In the beginning of 2023, Buick announced a similar "program" (ultimatum) with the investment totalling about $850,000, since Buick has announced they'll be all-electric by 2030 (
and out of business by 2035 
). This demand was made despite Buick not even having an EV on the market yet. In less than a year,
GM lost almost 50% of their Buick dealers, down from around 1,900 to just 1,000.
*
That's about 1,500 GM dealers that essentially locked the doors on those brands rather than invest in the "EV future". These were long-established dealers selling brands dating back a century or more, not upstart new niche brands and dealers like Tesla. Volkswagen isn't stupid, nor are the Caddy and Buick dealers that took the buyout. They know what their customers want, and it isn't electric vehicles. They knew the investment wouldn't pay for itself, even long-term, and Volkswagen realizes gassers aren't going anywhere anytime soon.

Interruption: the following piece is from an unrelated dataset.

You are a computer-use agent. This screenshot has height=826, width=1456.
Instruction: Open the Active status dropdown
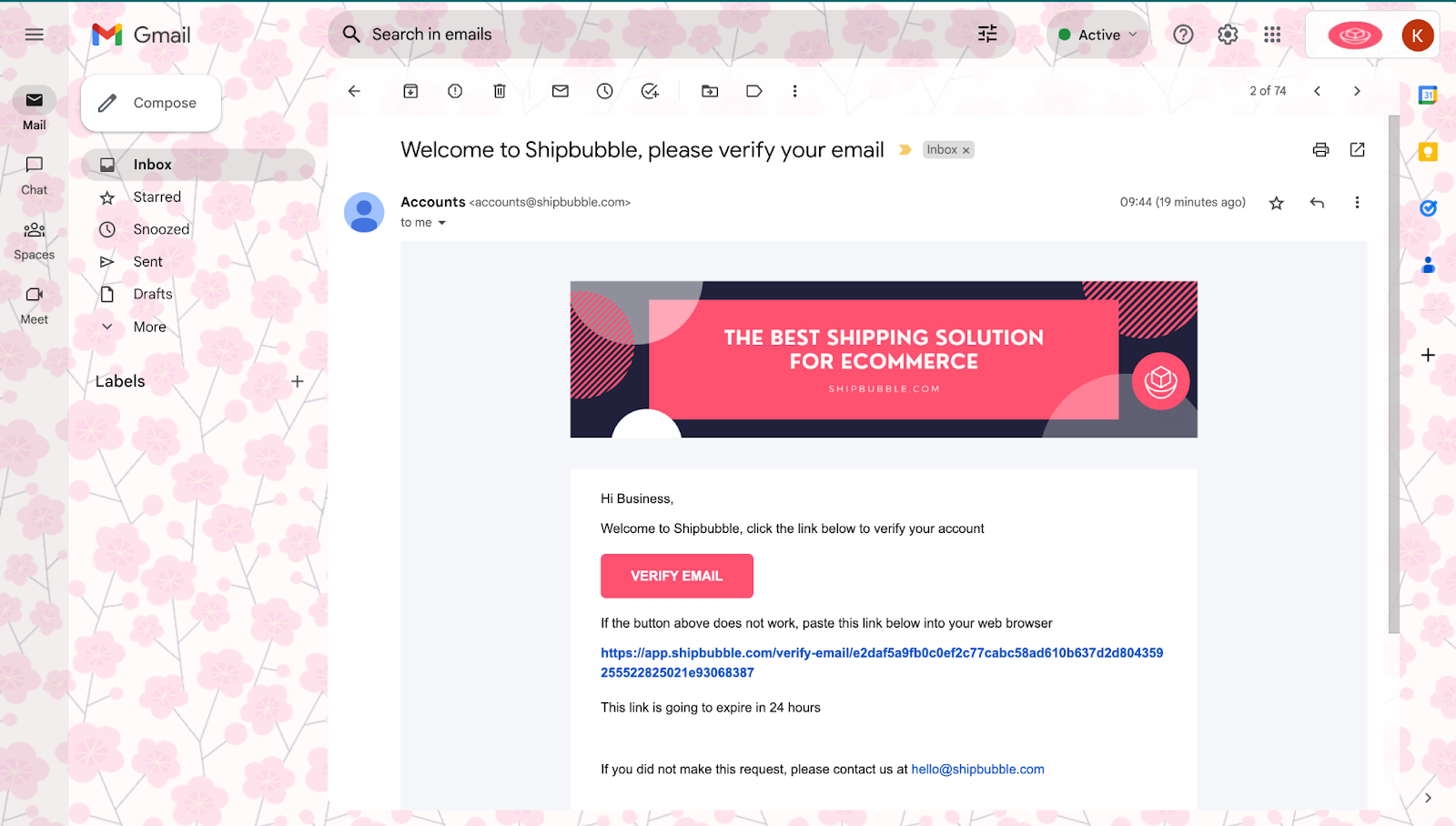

*It wasn't just the EV mandate, per se. Since the, er, "restructuring" in which China was handed around 90% ownership of GM, Buick has slowly become GM's budget brand rather than their entry-level luxury brand. In 2023, the average Chevrolet--GM's traditional budget marque--sold for $12,000 more than the equivalent Buick buyer paid. As of May 2024, Buick is in the top three brands. Well, only when ranked by unsold 2023 inventory but still... a Top 3 is a Top 3, right?!
I digress: When you're averaging $12K less per vehicle than the hawkers of such trash as the Equi-Knocks and Bolt, how the hell are you supposed to make up damned-near a million bucks spent on service equipment and training for cars that won't do any better? Perhaps Buick could tap into that "six figure pickup truck" market that's somehow become a thing.